→ What to do:
Print only the lines running from the line with "You are a GUI" to the final line below, both included, exactly as written and without the pictures.

=-=-=

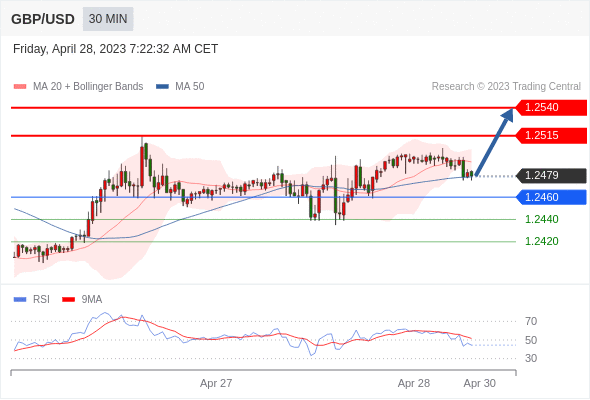Viewport: 590px width, 400px height.
Task: Toggle the RSI legend entry
Action: tap(32, 300)
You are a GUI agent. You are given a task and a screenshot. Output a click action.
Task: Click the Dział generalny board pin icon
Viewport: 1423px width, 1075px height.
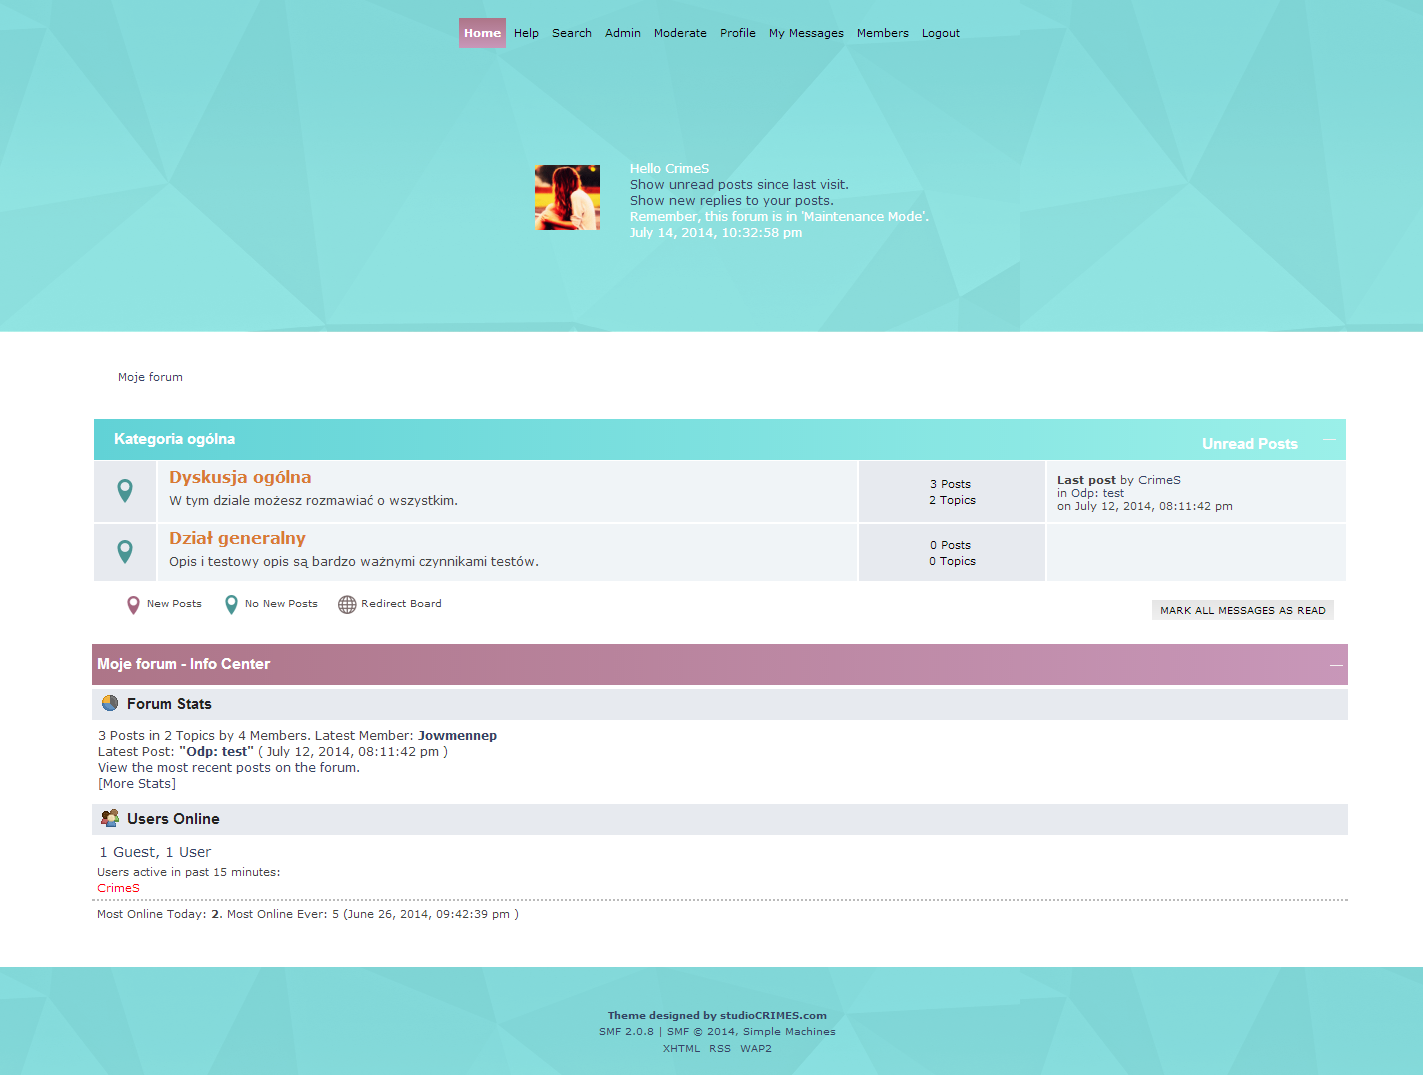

=-=-=

→ Your response:
You are a GUI agent. You are given a task and a screenshot. Output a click action.
Task: Click the Dział generalny board pin icon
Viewport: 1423px width, 1075px height.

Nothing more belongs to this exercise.